* [EXERCISE AIM]:
Reproduce exactly the line that contains "You are a computer-use" and every line after it through the end of the records below, leaving out all pictures.

____________

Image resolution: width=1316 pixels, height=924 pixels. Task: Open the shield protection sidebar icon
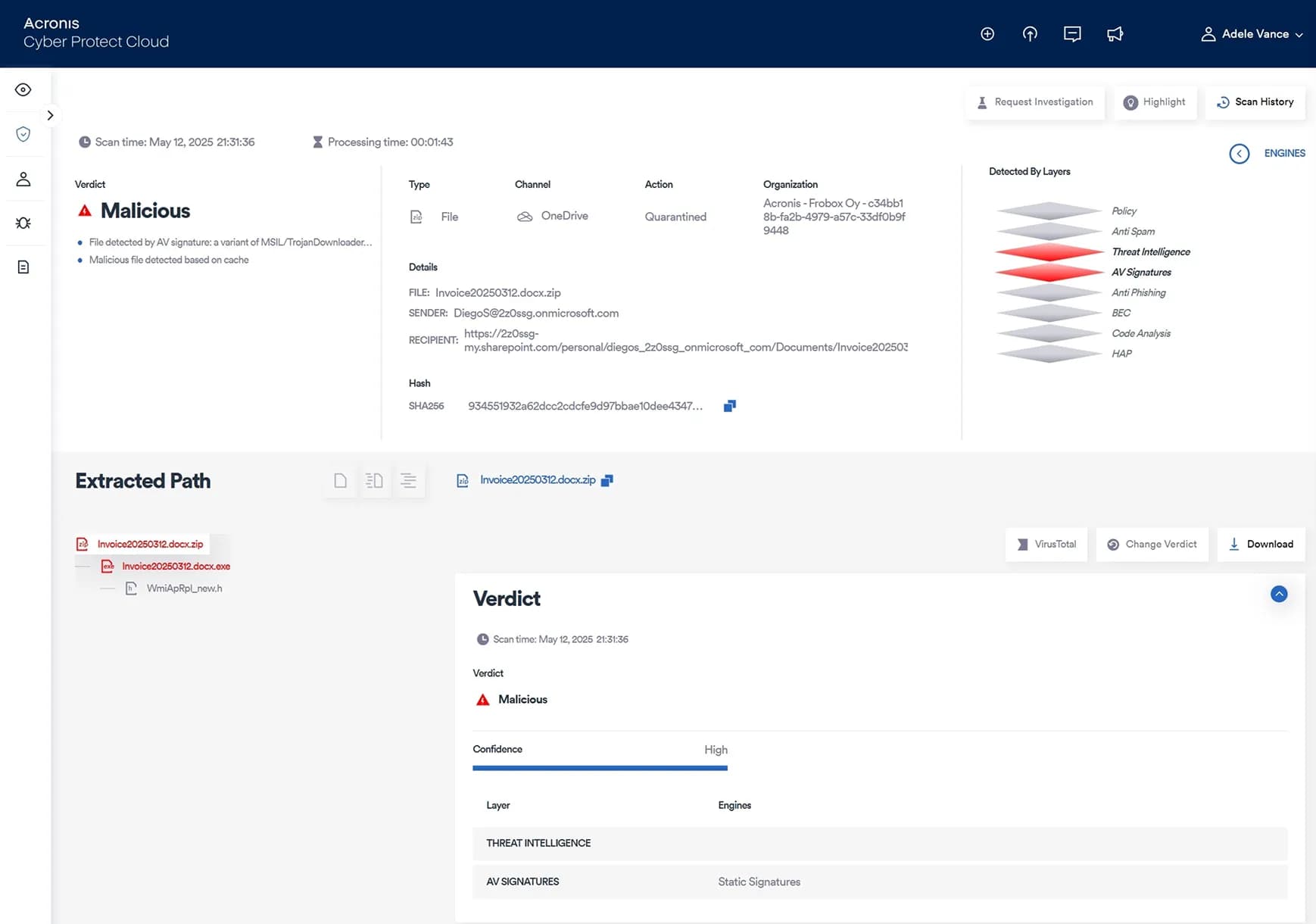coord(23,134)
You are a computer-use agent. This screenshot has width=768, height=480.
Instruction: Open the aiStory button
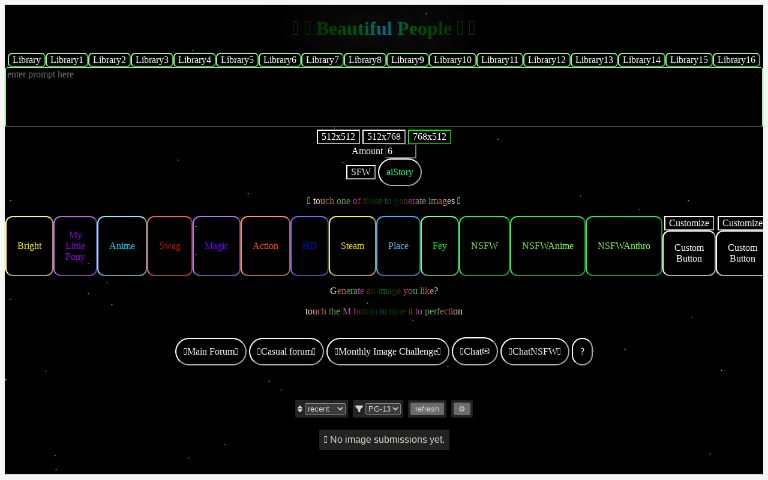tap(400, 172)
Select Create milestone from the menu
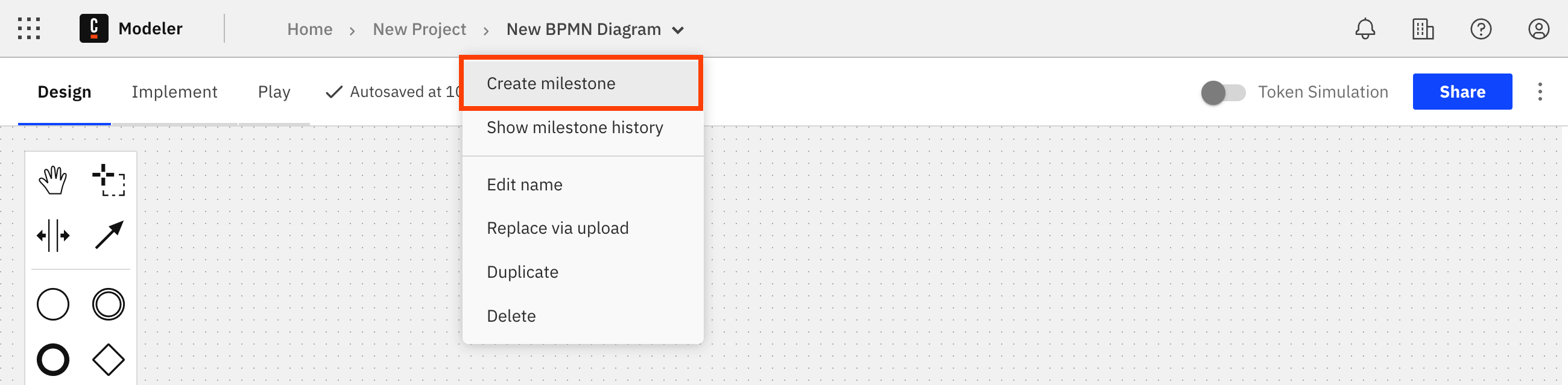 coord(551,83)

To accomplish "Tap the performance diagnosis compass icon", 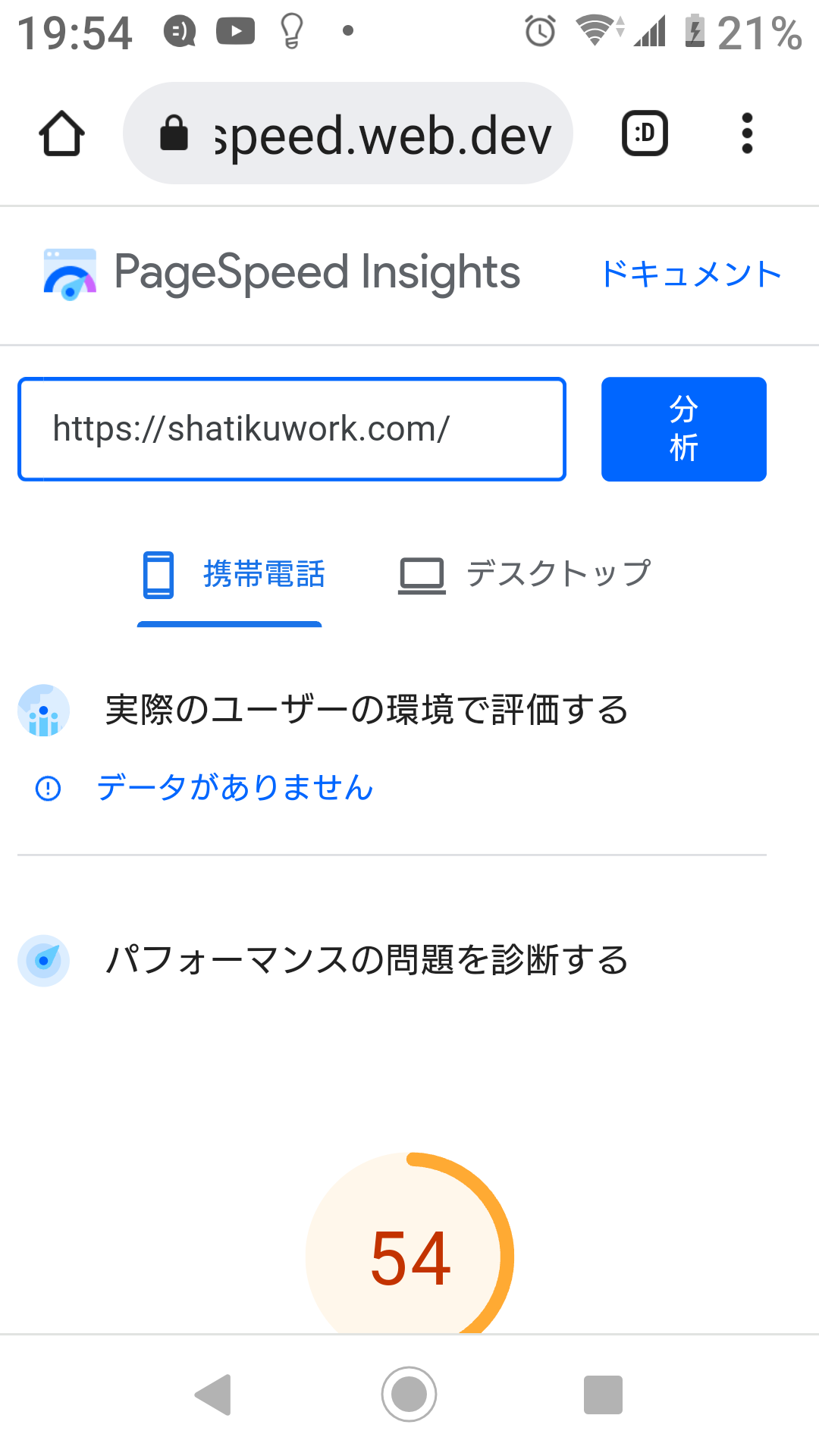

____________

* [RESPONSE TO THIS EXERCISE]:
You are a computer-use agent. This screenshot has width=768, height=480.
Instruction: Open the aiStory button
tap(400, 172)
Select Create milestone from the menu
 coord(551,83)

To accomplish "Tap the performance diagnosis compass icon", 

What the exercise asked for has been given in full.